Javier Bertucci, el outsider que reparte sopa a los pobres



Prácticamente desconocido hace unos meses, el pastor evangélico Javier Bertucci se convirtió en el outsider de las elecciones presidenciales en Venezuela, repartiendo sopa en comunidades pobres y presentándose como «la esperanza del cambio».

Líder de la iglesia Maranatha («Cristo viene» en arameo), Bertucci escaló de forma insospechada en las encuestas y hasta se atrevió a pedir a Henri Falcón, mayor rival del presidente Nicolás Maduro en los comicios del domingo, que retirara su postulación.

Corpulento, de buen vestir y cabello engominado, el también empresario de 48 años pisa los talones a Falcón, según encuestas.

Sus mítines se caracterizan por largas filas de personas aguardando por un plato de sopa, una labor que desempeñaba como pastor antes de incursionar en política.

«Es la piedra que Falcón no esperaba en el camino», dice Félix Seijas, director de la encuestadora Delphos.

«Le está soplando el bistec», se burló en estos días Jorge Rodríguez, jefe de la campaña de Maduro por la reelección, usando una expresión popular que significa quitarle la novia a otro.

La Biblia que Bertucci cargaba desde que empezó a predicar en la década de 1990 está engavetada. Dejó temporalmente su condición de pastor, pues la ley exige a los candidatos ser seglares.

«Tengo un dolor en el corazón por esta decisión, pero es la correcta», dijo en una entrevista con la AFP en un lujoso hotel caraqueño.

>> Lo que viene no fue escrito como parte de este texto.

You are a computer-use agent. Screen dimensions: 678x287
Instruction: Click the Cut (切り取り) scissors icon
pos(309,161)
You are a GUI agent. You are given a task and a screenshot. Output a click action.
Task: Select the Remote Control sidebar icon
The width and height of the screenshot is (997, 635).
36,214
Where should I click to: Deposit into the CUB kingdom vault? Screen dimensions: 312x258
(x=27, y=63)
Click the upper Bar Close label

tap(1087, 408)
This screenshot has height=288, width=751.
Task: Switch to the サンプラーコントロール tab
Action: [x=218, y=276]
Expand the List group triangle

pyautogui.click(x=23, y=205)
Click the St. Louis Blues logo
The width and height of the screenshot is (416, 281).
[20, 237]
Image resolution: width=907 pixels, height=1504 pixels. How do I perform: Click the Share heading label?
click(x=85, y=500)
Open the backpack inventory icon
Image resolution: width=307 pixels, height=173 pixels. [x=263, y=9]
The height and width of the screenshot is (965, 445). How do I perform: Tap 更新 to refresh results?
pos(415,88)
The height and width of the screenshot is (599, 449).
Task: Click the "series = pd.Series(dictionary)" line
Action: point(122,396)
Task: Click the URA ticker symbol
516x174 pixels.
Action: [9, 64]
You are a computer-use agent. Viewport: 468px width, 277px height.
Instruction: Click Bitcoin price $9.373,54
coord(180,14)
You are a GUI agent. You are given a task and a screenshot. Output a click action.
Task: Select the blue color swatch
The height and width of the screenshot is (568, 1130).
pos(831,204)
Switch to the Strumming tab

Los feligreses de Maranatha -culto fundado en 1974 en Chicago con presencia en una decena de países- gritan con fervor durante sus discursos, en los que promete liberalizar la economía.

«Hay un temblor (…). Se llama Esperanza por el Cambio (partido de Bertucci). Dios está dando una señal a Venezuela», expresó en un video el fundador de esa iglesia, el puertorriqueño Nahum Rosario, tras un sismo ocurrido en abril en el norte del país.

– Luz… y tinieblas –

Nacido en una familia campesina en Guanare, estado Portuguesa (oeste), Bertucci se construyó a sí mismo.

Si bien niega ser rico, ha sido hábil para los negocios, hacer crecer su feligresía y crear una plataforma política, desde la cual critica el boicot de los principales partidos opositores contra las votaciones.

Elocuente, se define como «la luz» en este momento en que los venezolanos están ahogados por la hiperinflación y la escasez de alimentos y medicinas.

«Si yo soy la luz, alguien tiene que ser las tinieblas», dijo a la AFP, refiriéndose a Maduro.

Sin embargo, en su pasado hay sombras.

Sectores opositores lo acusan de haber hecho negocios con el chavismo en su faceta empresarial, y en 2010 estuvo seis meses bajo arresto domiciliario por contrabando de combustible hacia República Dominicana.

También fue vinculado con los ‘Panama Papers’, documentos filtrados en la web que revelaron oscuras sociedades en todo el mundo, muchas usadas para blanquear dinero.

Los señalamientos aluden a una cuestionada empresa de importación de carne que buscaba presidir. «La negociación no llegó a feliz término y no se hizo nada», sostiene Bertucci.

Su campaña tampoco ha estado exenta de tropiezos. Dos colaboradores resultaron heridos de bala durante asaltos, mientras que un tuit desató una lluvia de críticas.

«¡Miren qué buena mano tengo! Si con 25 años de casado mi esposa Rebecca Bertucci se mantiene así de hermosa, imagínense ustedes Venezuela cuando yo gobierne», escribió.

Acompañó el mensaje con una foto suya abrazando a la mujer, esbelta y de larga cabellera teñida de rubio, con quien tiene tres hijos.

Acusado de machismo, lo borró, como hizo con las burlas de quienes no tomaron en serio su aspiración presidencial.